なぜ、大学院に進んだの?

よく聞かれる質問の一つに、なぜ文系で大学院に行ったのか?、があります。確かに、自分でも考えてみれば不思議な気もしますが、まあ就活しなかったので、、、といつも答えます。研究者になりたかったのですかと聞かれれば、答えはかなりのところノーです。それはたぶん、大学院で勉強するようになってからかと思います。

いや実際、この問いは、院試の面接の時にもあったのでした。「どうして大学院を志望したのですか?」「え?就職活動とかしなかったので・・・」

そんなことを聞かれるとは思っていませんでした(今なら、最初の質問は普通これであることがわかります)。はっきりと覚えていますが、あの時は、「君、それは困るよーwwwww」と言われたのでした。まあ、素直にこう言われたら困るかもしれないですね。

で、次の質問は、「指導教官はなんと言っているの?」「あ、合格したら何をするか考えましょう、、、と。」「おぃぉいwwwwww」となりましたね。良い時代でした。

行為する中で意図も目的も生まれるものです。

とはいえ最近個人的にこの問いに対して思うのは、むしろ逆の質問であり、多くの方は、「どうして大学院にいかないのですか?」「どうして就職したのですか?」です。大学に行くときに、なぜ大学に行くのですかと聞かれた記憶はありませんし(もちろん、これは恵まれた環境にあったことはいうまでもありませんが)、中学の三者面談の時に、高校も大学もべつに行く気はないですよと言ったら、これもまた、え?となりましたこともよく覚えています。ゲームしたかったのですよ。

もちろん、大学院にまで行かない理由はよくわかります。みんな大卒で就職するから。さすがに稼ぐ必要があるから。いや、もう勉強したくないから。

個人的にはみんな大学院には行かないからという理由がほぼ全てだと思いますが、合理的な理由をつけようとすれば、稼ぐ必要性と、もう勉強したくないという理由によるように思います。もう勉強したくないという方は、確かに就職した方がいいのかもしれません。とはいえ、就職してもどうせ勉強することになるわけですので、変な主張の気もします。好奇心こそが、稼ぐ源泉ですし。

もっと直裁的に稼ぎたいという場合は、確かにそれはあるのかもと思います。就職した方が、安定的な所得と将来の出世に期待できそうです。とはいえ、大学院だと稼げないわけではなく、やりようはいろいろです。個人的には、最後はパチンコで生計を立てればいいと思っていました(大数の法則をなめてはいけない)。今であれば、株で稼ぐか、安易にユーチューバーという気もします(実際にはおそらく、研究者以上に難しい道だと思いますが)。

考えてみれば、大学院に行くのも起業するのも同じ感じで、なぜと聞かれるような気がします。稼ぎたければ、就職するのではなく、起業した方がよさそうです。いや、将来起業するために、まずは就職するのだということであれば、同じ理由で、大学院に行っても良さそうな気がします。

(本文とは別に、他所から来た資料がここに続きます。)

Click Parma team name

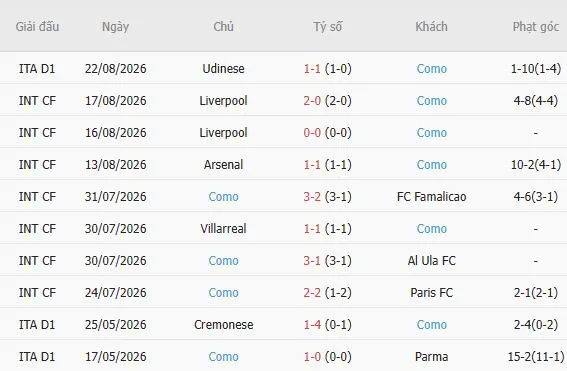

やはり、みんなが大学院には行かない、ということが最大の理由なのかもしれません。理系ではある程度の方が大学院まで行きます。それは、みんなが行くからという側面が強い気がします。文系も、そうなればいいような気もします。どうせ何かしらの勉強は続くのであるとすれば、そして稼ぎも可能であるとするのならば、だんだんと大学院まで行く方が増えたらいいのではと思ったりもします(大学的にも)。

経営学領域は、人材不足です。たぶん、他の分野も似た傾向になりつつあり、若手不在です。非常勤や任期制の不安定な職ばかりと思うかもしれません。とはいえそれは大学を出て就職しても同じことです。働けなければ、クビになってしまう世知辛いの世の中です。大卒ではなく、とりあえずもう2年ぐらい、修士ぐらいまで、大学院にきてみるのはありではないでしょうか。その上で、もっとやれそうならば後3年、無理そうならそこから就職を目指したとしても、トータルではきっと損にはならないと思います。「マスター・キートン」という漫画が流行ったとき、ドクター(博士)よりもマスター(修士)の方が響きもかっこいいししねと思ったものです。